Two days later I ask our outreach team that covers the area
close to Old Street
station whether they had received a call from Jan. I was not expecting them to
say that he had been in contact, after all, I had witnessed the Great British
Public giving Jan the money for at least a couple of cans of Kestrel Super
without him even needing to raise a grubby palm. Yet I still found myself
wincing with disappointment when they confirmed that no call had been received.
I feel I need to go back and see if Jan is there. I’m
brooding about him and his plight, feeling irritated and angry in a purposeless
way. My thoughts are malevolent. I’m frustrated that good people think that
throwing a few coins on a coat can help someone and by the lack of public
awareness of the services available to someone like Jan. Then my thoughts turn to the companies
producing the super-strength lagers and ciders. They know that the only people purchasing
these pernicious brews are the heavily addicted, yet still most refuse to end
production.
I wonder about Jan’s family back in Poland. Have they any idea that their son or husband
is lying in the gutter, living inside a loused-up overcoat, drinking himself to
death? I’m reminded of the words of my
colleague Megan who leads Thames Reach’s London Reconnection Team which
provides a voluntary, supported return home for Central and Eastern Europeans
who have fallen into destitution. ‘Get them to ring their mothers. Once I can hear them talking to mama I know
they will be going home. It’s about love,
obligation, shame or a mix or all three’.
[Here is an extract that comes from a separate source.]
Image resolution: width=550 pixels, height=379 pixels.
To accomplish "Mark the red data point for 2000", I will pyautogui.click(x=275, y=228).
I don’t think it will be easy to get Jan to ring his mother
but I have asked the outreach team to see if they can find him over the coming
week. Today when I was thinking of him my thoughts became doom-laden and
apocalyptic as they do sometimes when I am feeling stressed and anxious about
someone or something. Does that happen
to you? I saw him stumbling along an
underground tunnel and slumping to the floor, back-resting against a refuse
bin, clearly inebriated. There was a
fluttering and a small bird of prey, a kestrel, came to rest on his chest. It
steadied itself, with its talons pressing into his black coat before stretching
out its neck to pluck out his eyes.
East london isn't the only landing place for 'stray poles', so is South West London (Fulham, Earl's Court etc). Some don't have a mama to phone and hide from life with KK. White Ace and so on. The manufacturer's of these products are without integrity. The shop keepers selling these products mainly do so in breach of their license and are making money out of very vulnerable people. Organisations could also petition the largely asian owners of the off-licenses to retail more responsibly! The cost to lives, hospitals and police is enormous.